The 68th annual Pataskala Street Fair scheduled Aug. 13-16 is all about tradition, according to Mayor Mike Compton.
"I'm big on tradition," Compton said. "It's part of the tradition that we have it on the street.
"Every little town has something special. We have the (Pataskala Antique) Power Show and the street fair. That's what makes us special and unique."
Several blocks of Main Street -- state Route 310 -- will close Aug. 12 for fair setup.
Compton said he anticipates the road will reopen at 5 a.m. Aug. 17.
He said some residents have requested the street fair be moved to a local park to avoid the road closure. However, he said, the fair needs to remain on the street for tradition's sake.
Deputy Chief Michael Boals of the Pataskala Division of Police said motorists should follow posted detours around the closed street.
No-parking zones will be marked and fairgoers should be careful when parking on streets so they do not block driveways or alleys, possibly resulting in their vehicles being towed, Boals said.
To avoid potential thefts, Boals said, fairgoers should not leave valuables visible in parked cars.
The street fair will open at 6 p.m. Wednesday, Aug. 13, with entertainment and bands performing until 10 p.m.
The street fair also will conclude at 10 p.m. Aug. 14 and at 11 p.m. Aug. 15 and 16, said organizer Ron Tague.
"Everything you typically expect at a fair, we'll have there," Tague said.
A list of scheduled street fair activities, entertainment and events is available online at pataskalastreetfair.org.
The fair is organized by the West Licking Firefighters Association in support of the West Licking Joint Fire District.

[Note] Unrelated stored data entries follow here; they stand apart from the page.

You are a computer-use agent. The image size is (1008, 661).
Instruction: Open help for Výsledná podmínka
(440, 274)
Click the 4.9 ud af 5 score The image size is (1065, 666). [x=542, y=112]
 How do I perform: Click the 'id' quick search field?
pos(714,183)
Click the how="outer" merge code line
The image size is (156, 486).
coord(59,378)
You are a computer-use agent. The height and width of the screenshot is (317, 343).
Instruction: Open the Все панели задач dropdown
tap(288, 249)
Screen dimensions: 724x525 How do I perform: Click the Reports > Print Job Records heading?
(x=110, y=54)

Tague, who has been an association member since 1973 and is a former volunteer firefighter, said the association has two support vehicles that provide water, snacks and a restroom for firefighters working long hours at an emergency scene.
Funds from last year's street fair and $5,000 in grants paid for a trailer equipped with a toilet. Tague said the trailer is crucial for support as more women enter the fire service.
In addition, the association plans to use future funding to purchase an inflatable tent that can be heated for winter rescue operations and cooled for summer rescue operations.
Tague said the fair usually generates $1,500 to $3,000 for the association.
The association also is bringing back to the street fair two fundraisers that Tague said were suspended in 2008 because of questions about the legality of gambling.
The fundraisers are "firehouse poker" and a dice game that allowed players to put money on a color and win prizes depending on what color comes up on the dice.
Compton said he checked with the Ohio Attorney General's Office and there are no legal issues with the games.
Because the association uses the funds to purchase equipment for the fire district and no one profits from the games, Compton said, they are legal activities.
However, he said, the city does have to ensure that no one younger than 18 is involved in the games.
In conjunction with the street fair, the Mead-Needham Museum at 300 S. Main St. will be open from 4 to 8 p.m. Aug. 13-16.
The museum's regular hours are 4 to 7 p.m. Fridays during the Pataskala Farmers Market and 2 to 4 p.m. Sundays through December.